* [YOUR ASSIGNMENT]: From the listing below, copy only the lines running from the line that contains "The image size is (1111, 625)." to the line that contains "You are a computer-use agent. The height", both included.

══ GIVEN INFORMATION

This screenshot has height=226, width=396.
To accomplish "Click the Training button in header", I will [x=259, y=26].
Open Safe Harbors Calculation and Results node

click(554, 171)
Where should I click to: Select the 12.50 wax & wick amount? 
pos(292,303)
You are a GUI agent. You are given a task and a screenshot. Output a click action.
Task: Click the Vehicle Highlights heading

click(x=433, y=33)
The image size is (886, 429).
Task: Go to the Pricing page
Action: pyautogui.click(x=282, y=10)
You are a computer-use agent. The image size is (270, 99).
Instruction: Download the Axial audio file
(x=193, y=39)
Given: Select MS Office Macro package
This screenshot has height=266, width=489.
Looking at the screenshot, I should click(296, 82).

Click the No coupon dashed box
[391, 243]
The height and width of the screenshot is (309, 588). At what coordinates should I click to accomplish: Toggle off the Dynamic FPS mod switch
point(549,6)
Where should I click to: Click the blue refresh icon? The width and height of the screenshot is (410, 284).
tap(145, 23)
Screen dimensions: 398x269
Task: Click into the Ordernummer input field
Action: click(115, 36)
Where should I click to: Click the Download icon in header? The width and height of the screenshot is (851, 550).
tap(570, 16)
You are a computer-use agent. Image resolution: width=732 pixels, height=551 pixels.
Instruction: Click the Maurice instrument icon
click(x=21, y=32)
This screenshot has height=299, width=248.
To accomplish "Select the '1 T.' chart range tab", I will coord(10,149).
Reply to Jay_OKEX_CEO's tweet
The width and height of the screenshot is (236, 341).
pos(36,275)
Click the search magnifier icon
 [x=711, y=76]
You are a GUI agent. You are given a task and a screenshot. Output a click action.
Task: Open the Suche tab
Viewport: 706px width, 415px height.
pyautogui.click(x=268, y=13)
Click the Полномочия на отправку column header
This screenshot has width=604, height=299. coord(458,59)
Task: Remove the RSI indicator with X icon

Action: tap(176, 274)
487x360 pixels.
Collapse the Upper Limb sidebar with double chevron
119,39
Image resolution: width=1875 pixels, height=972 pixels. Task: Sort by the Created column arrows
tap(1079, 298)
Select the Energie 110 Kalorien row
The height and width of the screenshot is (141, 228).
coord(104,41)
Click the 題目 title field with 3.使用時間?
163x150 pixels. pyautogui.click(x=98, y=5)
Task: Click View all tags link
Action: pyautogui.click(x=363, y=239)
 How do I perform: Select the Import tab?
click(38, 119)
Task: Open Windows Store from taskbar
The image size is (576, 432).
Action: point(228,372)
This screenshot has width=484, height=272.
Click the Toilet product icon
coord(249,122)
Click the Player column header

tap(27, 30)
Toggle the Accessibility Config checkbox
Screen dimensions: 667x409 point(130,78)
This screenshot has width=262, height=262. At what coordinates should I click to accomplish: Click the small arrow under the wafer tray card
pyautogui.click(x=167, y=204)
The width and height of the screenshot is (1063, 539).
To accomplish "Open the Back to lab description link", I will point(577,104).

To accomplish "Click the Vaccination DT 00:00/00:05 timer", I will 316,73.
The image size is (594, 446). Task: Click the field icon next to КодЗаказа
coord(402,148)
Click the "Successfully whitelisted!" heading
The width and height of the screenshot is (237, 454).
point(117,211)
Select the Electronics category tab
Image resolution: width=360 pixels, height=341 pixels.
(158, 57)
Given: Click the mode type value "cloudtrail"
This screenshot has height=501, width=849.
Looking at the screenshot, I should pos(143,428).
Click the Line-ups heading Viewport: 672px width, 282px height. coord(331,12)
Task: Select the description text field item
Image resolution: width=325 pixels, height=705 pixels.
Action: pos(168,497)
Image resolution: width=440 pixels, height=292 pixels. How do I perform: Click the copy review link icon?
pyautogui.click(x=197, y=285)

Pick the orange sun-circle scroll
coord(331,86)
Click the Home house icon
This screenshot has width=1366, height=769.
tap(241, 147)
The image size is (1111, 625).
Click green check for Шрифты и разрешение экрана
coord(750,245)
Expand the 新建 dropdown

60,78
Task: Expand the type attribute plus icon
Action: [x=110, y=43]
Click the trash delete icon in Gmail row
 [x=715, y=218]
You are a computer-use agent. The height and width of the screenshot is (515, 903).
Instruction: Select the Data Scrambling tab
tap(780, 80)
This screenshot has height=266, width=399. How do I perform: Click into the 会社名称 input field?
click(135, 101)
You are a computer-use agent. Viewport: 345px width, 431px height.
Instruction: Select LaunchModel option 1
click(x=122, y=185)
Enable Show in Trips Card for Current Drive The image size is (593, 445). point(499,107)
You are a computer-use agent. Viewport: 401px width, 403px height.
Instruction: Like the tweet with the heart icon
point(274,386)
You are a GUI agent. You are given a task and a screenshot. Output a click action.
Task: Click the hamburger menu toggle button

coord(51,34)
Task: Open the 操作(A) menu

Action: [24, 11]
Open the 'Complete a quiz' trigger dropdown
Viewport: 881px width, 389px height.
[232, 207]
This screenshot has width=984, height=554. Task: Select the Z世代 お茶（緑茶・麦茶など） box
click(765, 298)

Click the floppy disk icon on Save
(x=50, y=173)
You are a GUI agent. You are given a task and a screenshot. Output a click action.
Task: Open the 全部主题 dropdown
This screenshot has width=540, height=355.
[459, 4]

════

* [RESULT OF THIS EXERCISE]:
The image size is (1111, 625).
Click green check for Шрифты и разрешение экрана
coord(750,245)
Expand the 新建 dropdown

60,78
Task: Expand the type attribute plus icon
Action: [x=110, y=43]
Click the trash delete icon in Gmail row
 [x=715, y=218]
You are a computer-use agent. The height and width of the screenshot is (515, 903).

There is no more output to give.